Work required: No picture belongs in the answer, which must hold exactly the lines from the one with "Task: Expand the Sharp anti-aliasing dropdown" through the final line below.

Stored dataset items
········

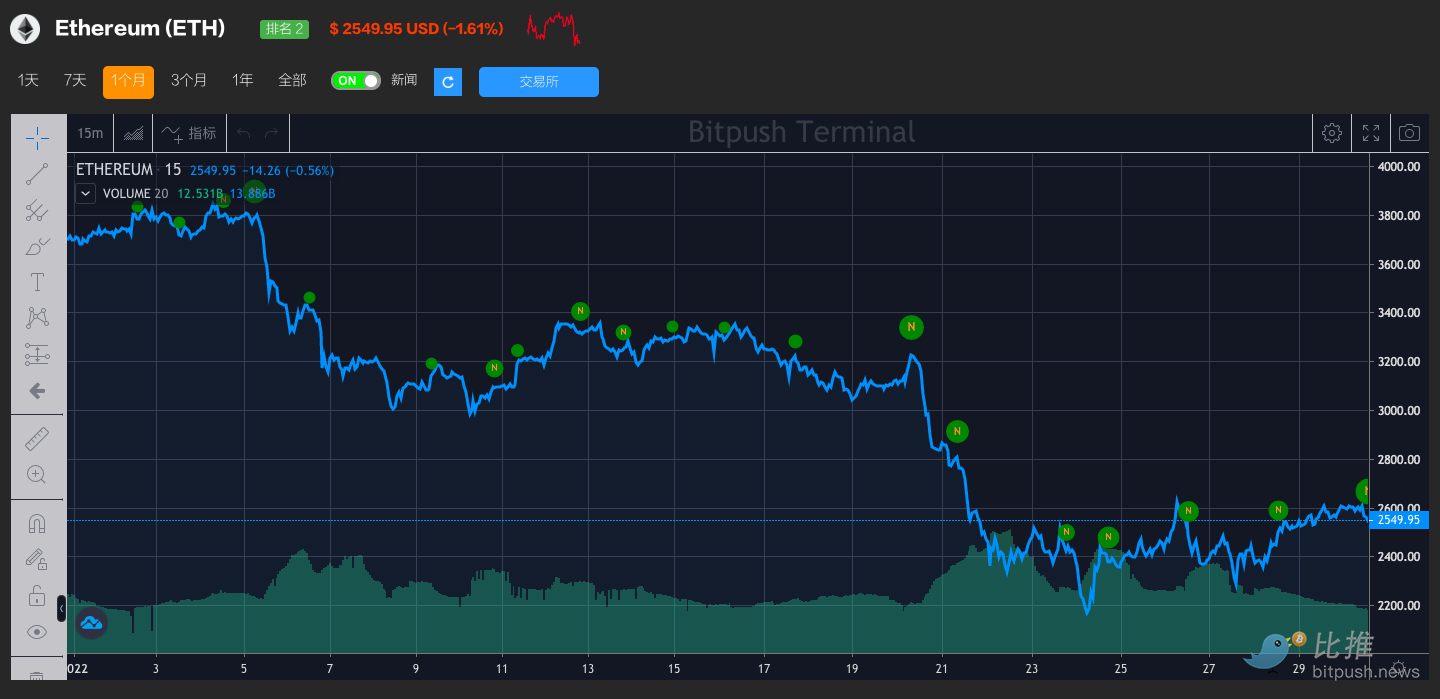Pick the ruler measure tool
1440x699 pixels.
[37, 438]
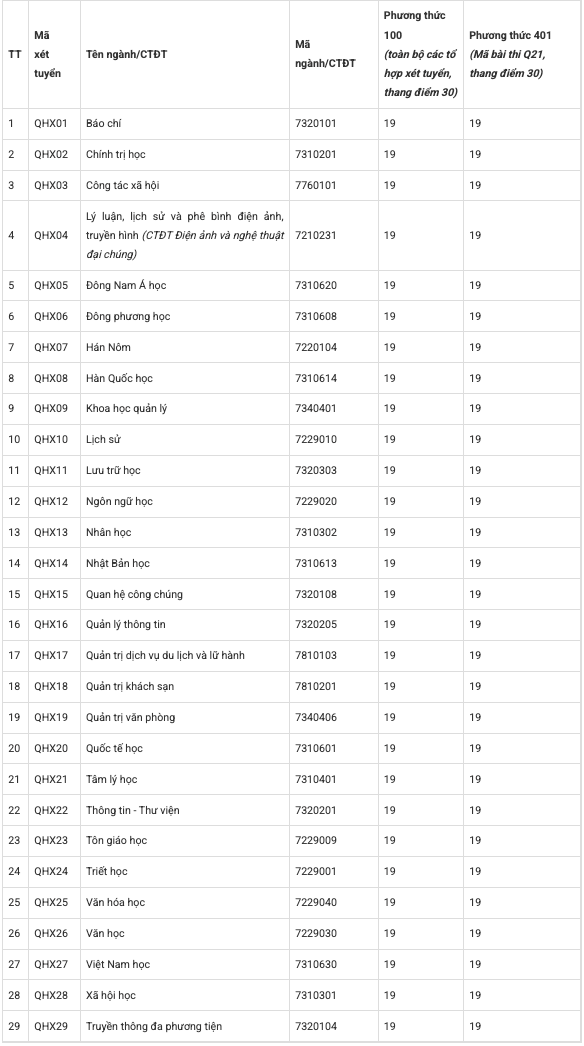Screen dimensions: 584x1046
Task: Click the Nhật Bản học entry
Action: (118, 563)
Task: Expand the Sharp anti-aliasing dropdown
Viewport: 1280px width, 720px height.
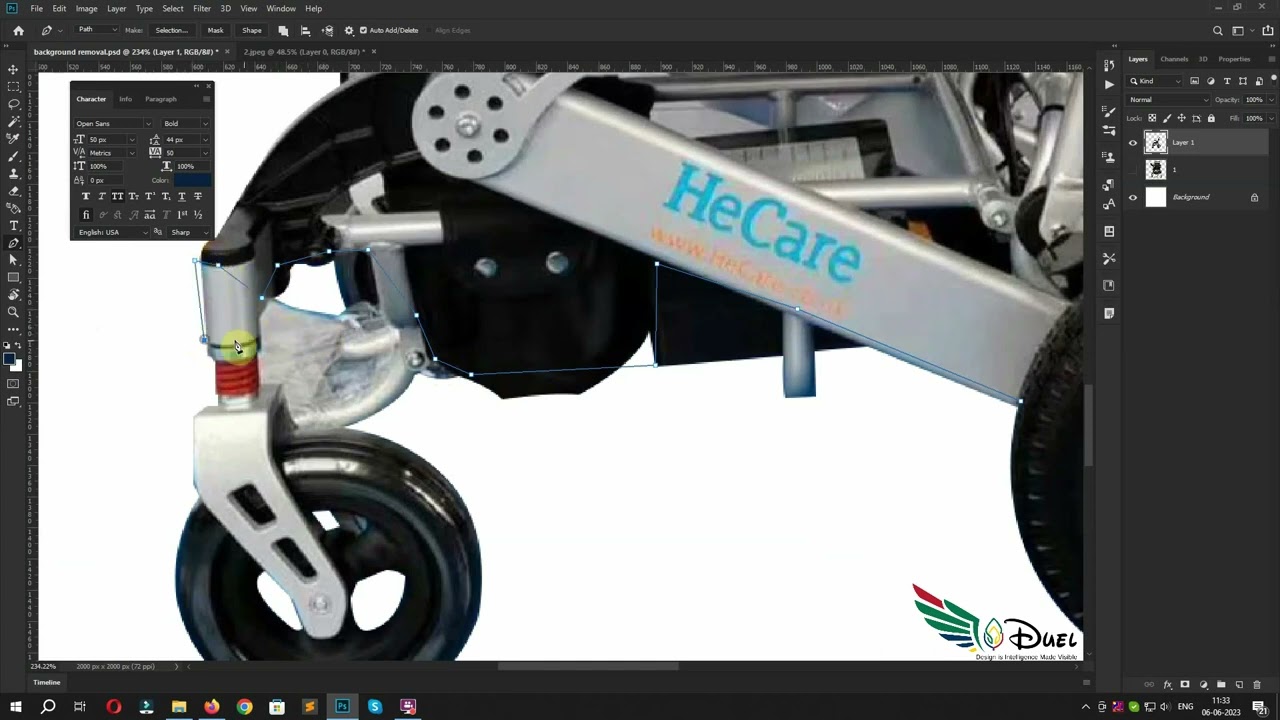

········

Written reply:
Task: Expand the Sharp anti-aliasing dropdown
Viewport: 1280px width, 720px height.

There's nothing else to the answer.